··· Data section ···
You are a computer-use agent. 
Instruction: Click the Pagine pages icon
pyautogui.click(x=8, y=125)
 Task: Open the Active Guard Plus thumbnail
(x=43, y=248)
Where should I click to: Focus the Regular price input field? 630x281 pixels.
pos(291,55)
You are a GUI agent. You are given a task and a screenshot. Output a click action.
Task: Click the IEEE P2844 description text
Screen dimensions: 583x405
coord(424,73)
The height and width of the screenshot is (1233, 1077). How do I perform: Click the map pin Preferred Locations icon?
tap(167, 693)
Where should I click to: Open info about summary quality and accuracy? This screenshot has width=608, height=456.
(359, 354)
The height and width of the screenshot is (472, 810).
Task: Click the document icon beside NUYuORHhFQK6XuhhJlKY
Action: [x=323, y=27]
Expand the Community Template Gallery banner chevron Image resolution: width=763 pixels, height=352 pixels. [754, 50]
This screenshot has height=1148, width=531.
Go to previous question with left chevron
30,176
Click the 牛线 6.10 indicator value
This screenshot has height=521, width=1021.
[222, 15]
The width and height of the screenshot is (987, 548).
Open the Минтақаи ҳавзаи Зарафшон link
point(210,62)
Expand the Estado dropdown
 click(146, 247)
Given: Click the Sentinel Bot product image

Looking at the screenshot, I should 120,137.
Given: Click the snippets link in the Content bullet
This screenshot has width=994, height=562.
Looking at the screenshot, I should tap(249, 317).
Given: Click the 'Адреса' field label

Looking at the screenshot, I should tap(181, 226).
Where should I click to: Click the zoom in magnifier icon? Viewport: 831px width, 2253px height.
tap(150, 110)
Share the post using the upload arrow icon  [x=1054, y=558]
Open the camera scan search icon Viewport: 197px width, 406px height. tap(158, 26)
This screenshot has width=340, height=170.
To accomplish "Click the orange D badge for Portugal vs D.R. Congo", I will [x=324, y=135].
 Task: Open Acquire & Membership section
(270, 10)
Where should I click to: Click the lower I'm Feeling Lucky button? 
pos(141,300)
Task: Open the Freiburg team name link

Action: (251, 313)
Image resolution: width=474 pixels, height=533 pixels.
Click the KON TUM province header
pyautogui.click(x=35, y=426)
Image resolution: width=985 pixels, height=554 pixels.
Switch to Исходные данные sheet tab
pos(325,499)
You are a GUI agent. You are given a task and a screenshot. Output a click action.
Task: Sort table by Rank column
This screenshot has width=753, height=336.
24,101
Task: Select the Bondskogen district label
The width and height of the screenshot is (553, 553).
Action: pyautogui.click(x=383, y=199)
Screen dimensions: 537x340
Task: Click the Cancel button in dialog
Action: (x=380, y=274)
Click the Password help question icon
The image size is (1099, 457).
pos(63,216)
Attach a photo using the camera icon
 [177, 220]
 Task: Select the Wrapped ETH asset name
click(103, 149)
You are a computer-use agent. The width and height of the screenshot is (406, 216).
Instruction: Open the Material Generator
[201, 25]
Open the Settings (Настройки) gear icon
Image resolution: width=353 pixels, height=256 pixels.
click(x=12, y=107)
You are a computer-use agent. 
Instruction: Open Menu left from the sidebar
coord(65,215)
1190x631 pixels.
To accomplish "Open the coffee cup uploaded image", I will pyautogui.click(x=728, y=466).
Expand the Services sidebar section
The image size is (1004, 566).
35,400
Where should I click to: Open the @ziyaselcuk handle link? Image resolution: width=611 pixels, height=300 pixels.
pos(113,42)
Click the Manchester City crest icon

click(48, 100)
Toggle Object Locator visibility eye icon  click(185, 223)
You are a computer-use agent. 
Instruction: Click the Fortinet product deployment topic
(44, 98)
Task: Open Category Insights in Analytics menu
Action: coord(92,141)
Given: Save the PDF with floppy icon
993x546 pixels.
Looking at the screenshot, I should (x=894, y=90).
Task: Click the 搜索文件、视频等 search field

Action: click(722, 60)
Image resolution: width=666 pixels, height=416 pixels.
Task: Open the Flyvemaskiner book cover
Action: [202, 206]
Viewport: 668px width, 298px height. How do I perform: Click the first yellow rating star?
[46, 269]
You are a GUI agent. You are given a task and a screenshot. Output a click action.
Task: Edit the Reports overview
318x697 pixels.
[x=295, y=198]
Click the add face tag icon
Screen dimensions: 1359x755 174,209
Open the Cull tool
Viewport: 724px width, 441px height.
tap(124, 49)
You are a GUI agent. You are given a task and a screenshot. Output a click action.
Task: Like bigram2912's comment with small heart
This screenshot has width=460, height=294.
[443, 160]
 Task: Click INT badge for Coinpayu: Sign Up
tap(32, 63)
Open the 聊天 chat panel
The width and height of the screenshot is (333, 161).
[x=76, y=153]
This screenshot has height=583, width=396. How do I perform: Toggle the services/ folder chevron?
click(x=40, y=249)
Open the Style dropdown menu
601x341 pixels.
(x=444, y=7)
···
#### [Work item]
Copy out, from the data above, every line holding the word "will".

#### [Written answer]
To accomplish "Click the orange D badge for Portugal vs D.R. Congo", I will [x=324, y=135].
To accomplish "Open the coffee cup uploaded image", I will pyautogui.click(x=728, y=466).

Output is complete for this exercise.